The Trouble with Tribbles: Why Dumb Data Multiplies Like Bunnies

I’ve been reading a lot of sci-fi lately, mixed with books about data, which got me thinking about how dumb data is, what the costs of stupid data are, and how smarter data could lower our information costs: for access, for development, and for maintenance.

Why Data are like Tribbles

In a classic original Star Trek episode, The Trouble with Tribbles, a gerbil-like organism is reproducing. (You can see 3 minutes of it here, courtesy of CBS.) Tribbles aren’t that smart (cute, but not smart), and they don’t live long, but they multiply and cause problems. While our data doesn’t multiply at the same rate, I’m more surprised than ever at just how many copies of the data there are inside the enterprise, and it certainly lives a long time. Backups, sure, those make sense. Data warehouses, arguably a necessary evil. Let’s back those up. Data marts and operational data stores, well, ok, since we’re going in this direction, and there’s processing that just has to be done on our data to run a real-time enterprise. Our own personal copies? We have to personalize the data, massage it a little more. In Excel. And its presentation, too. In PowerPoint. Let’s back those up too.

The Marginal Cost of a Copy? It’s not zero.

We’re on a slippery slope. We each can argue the absolute necessity of the different pieces. Heck, our jobs depend on some of those pieces! Business speed matters. Disk is cheap. The marginal cost of a digital copy is close to zero. But to be absolutely clear, the marginal cost of a digital copy is greater than zero. There are costs, some direct, some hidden, but definitely real costs, and they may be greater than we suspect. It’s not just disk, it’s that the copies we make are each less likely to reflect the ground truth of the data. It’s the increasing ambiguity of the data, and our inability to find what we should be using in the first place, that keeps cost mounting. The data isn’t just more difficult to find because there are copies, it’s more difficult to use…because there are copies.

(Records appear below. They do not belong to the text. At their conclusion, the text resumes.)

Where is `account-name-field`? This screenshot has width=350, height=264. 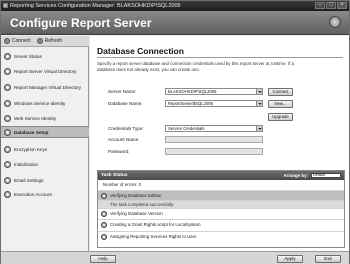 account-name-field is located at coordinates (214, 140).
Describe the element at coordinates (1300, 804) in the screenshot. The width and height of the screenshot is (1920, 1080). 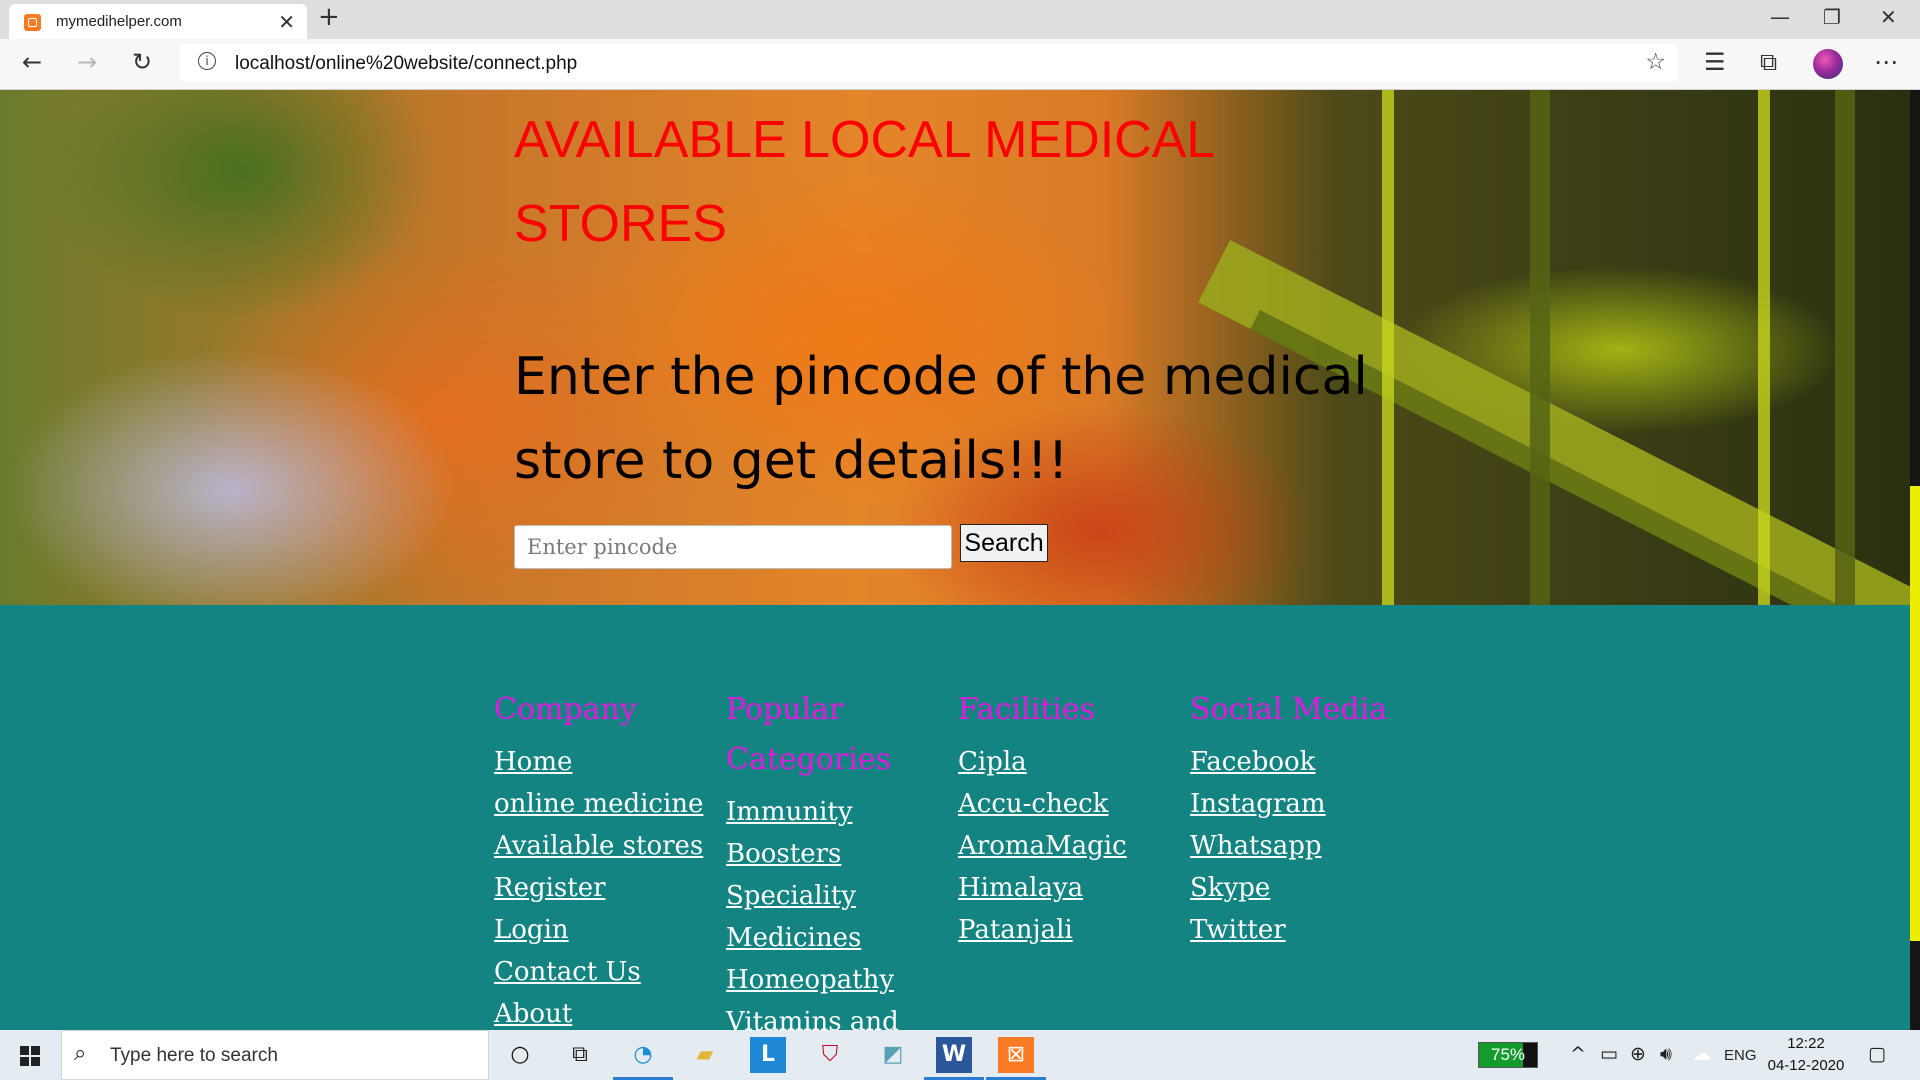
I see `footer-link-instagram: Instagram` at that location.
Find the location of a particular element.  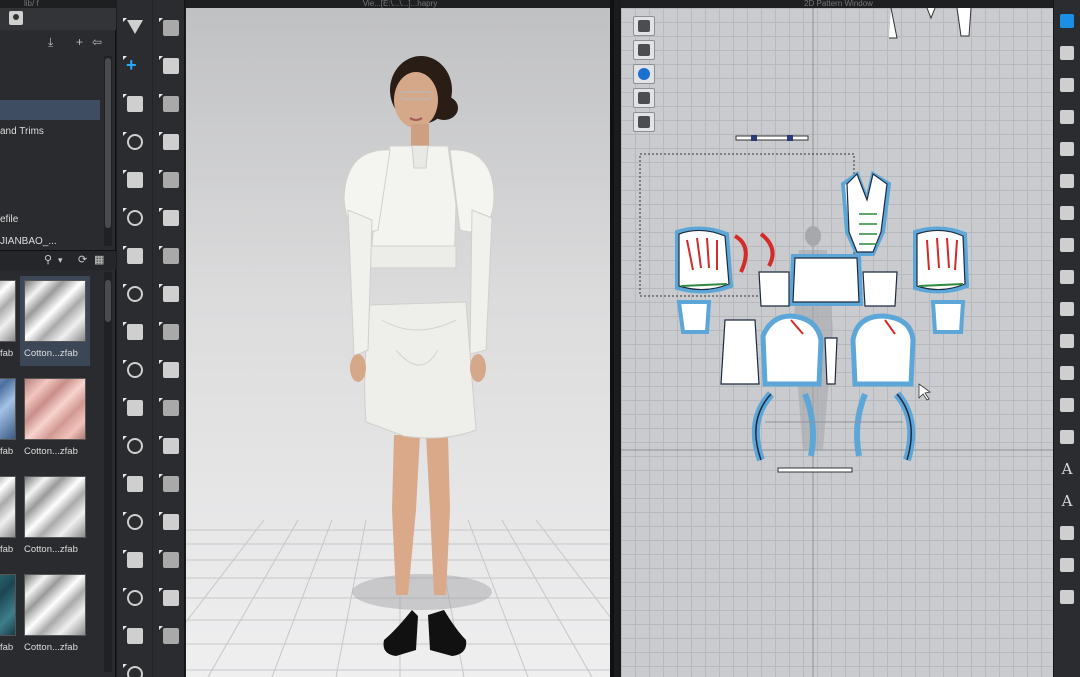

cursor-icon is located at coordinates (1067, 21).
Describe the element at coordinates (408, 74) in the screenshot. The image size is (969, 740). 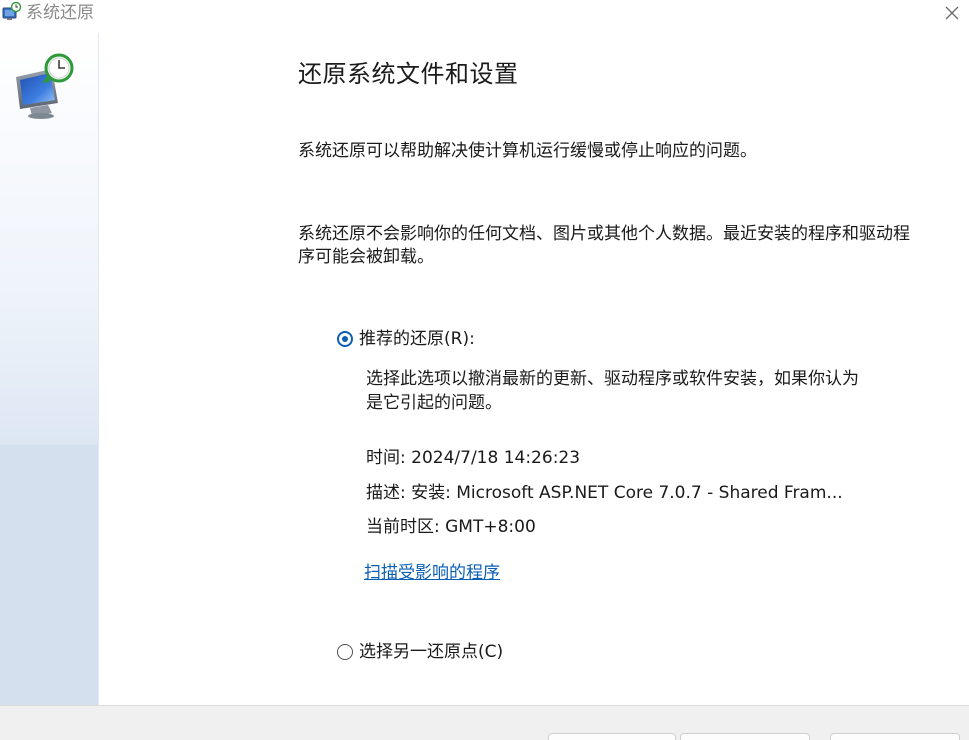
I see `page-title: 还原系统文件和设置` at that location.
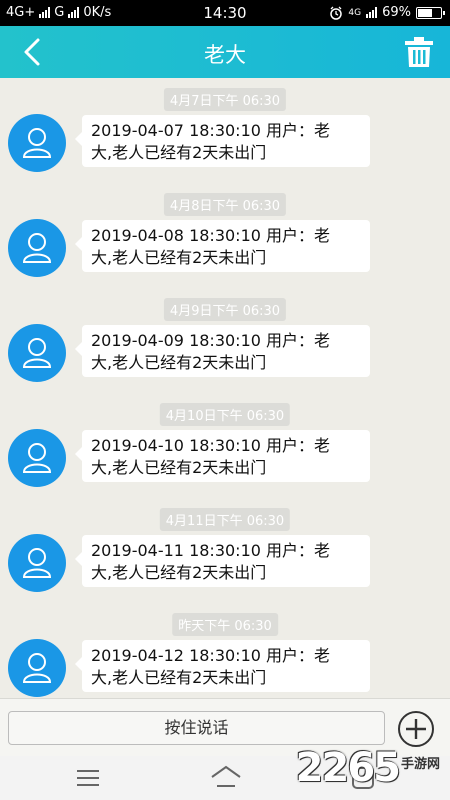 Image resolution: width=450 pixels, height=800 pixels. What do you see at coordinates (225, 13) in the screenshot?
I see `status-bar: 4G+ G 0K/s 14:30 4G 69%` at bounding box center [225, 13].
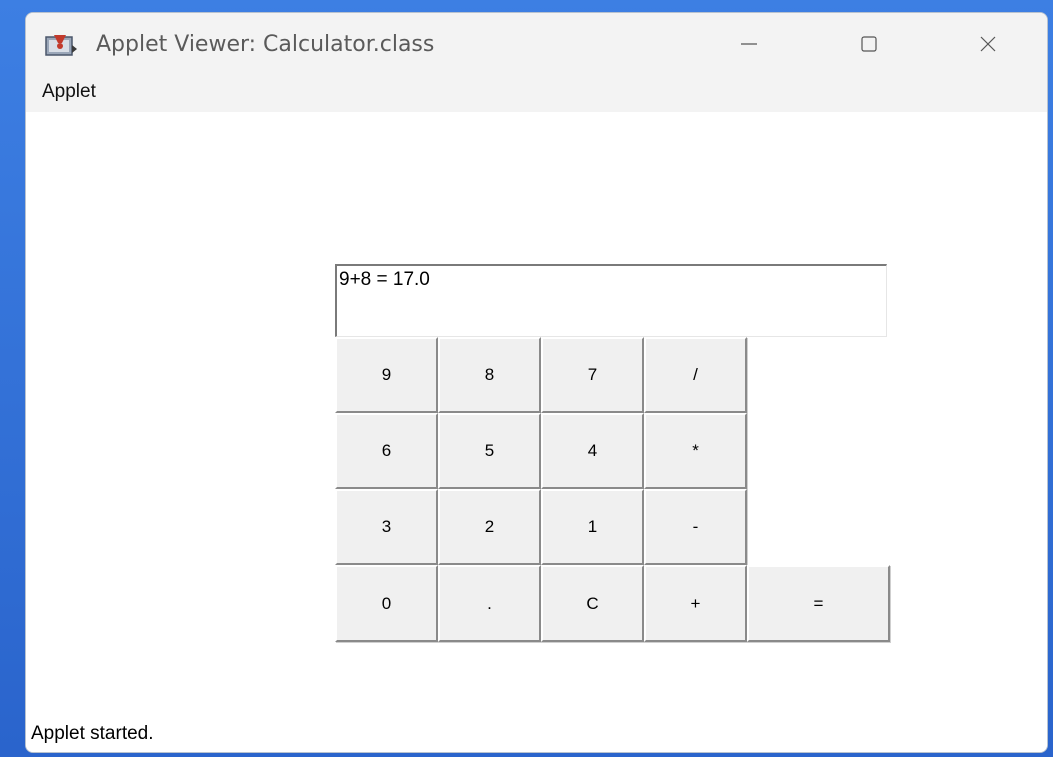 Image resolution: width=1053 pixels, height=757 pixels. What do you see at coordinates (490, 604) in the screenshot?
I see `key-decimal: .` at bounding box center [490, 604].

An Echo of a Reflection of a Shadow

Ever made a copy of a copy of a copy? It’s not supposed to matter in the digital world, but in fact, it does. We combine, we aggregate, we summarize. We necessarily have to gloss over some detail. We lose that detail. We lose the ability to track back to the source. We use the corporate copy. We use the departmental copy. What provenance is there is so difficult to navigate it does not get used. We use our best (read “most easily accessible”) copy of the data and go with that. Is that good enough? It has to be, because we’ve got deadlines to meet, a business to run. It was good enough last time.

What if I could guarantee I could get to the data, correctly each time? What if every part, every product, every person had its own identity, and we were guaranteed to be able to find it? What if, when I found the data, I also automatically found every piece of data it was known to be related to? And their identities? Would we consider the data “smart” then? I sure would.

If every piece of meaningful data had its own identity to begin with, I might not have to copy it so many times. When I did copy it, I’d know what I was copying from, why, and be able to verify that at any time. Data would become a lot less ambiguous. Developers would spend less time finding the data, and more time using their creativity to solve problems. So would information users. Simply providing the links to and from data - while not a panacea – makes the data more useful, keeping it alive, rather than dead in the application. There are some simple principles we can use to make these possibilities realities, and they don’t require a lot of money or elapsed time. They require a change in our thinking about data, our applications, and how we can add value. If we knew, for instance, that our knowledge about a particular thing would be captured and available, guaranteed, then we would be more likely to take the time to capture our knowledge. These simple principles help us do these things: store data once in a place where we know we can get it every time, capture knowledge about that data in a consistent way, and lower the costs for information access and maintenance.

Comments

I think the idea of tracing data to all its points, changes, and back to its origin is interesting. I'm just wondering WHAT data you're referencing. (As a normal person on the street, maybe that's an assumed piece of knowledge that I don't have that someone in the field would have.)

A key definition needed is for the term "every piece of MEANINGFUL data." Who determines what is meaningful? Who generates this data? Where is it stored? Do my babies' pictures count as meaningful data? Is meaningful data within a company or is it the world in general? Does a 16 year old's crooning on youtube count as meaningful data? What if that 16 year old is Justin Bieber? Does a recipe invented by Aunt Sofie that was adapted by cousin George, turned into gluten free by neighbor Sally, made vegetarian by someone in Detroit who saw it online, then turned into a beef dish by her neighbor count as meaningful data? If Aunt Sofie is a published cookbook author and it was her original chicken recipe and she finds it used for brisket at a cafe in Detroit, maybe it is meaningful data. And certainly tracing it's change would matter to Aunt Sofie and her attorney.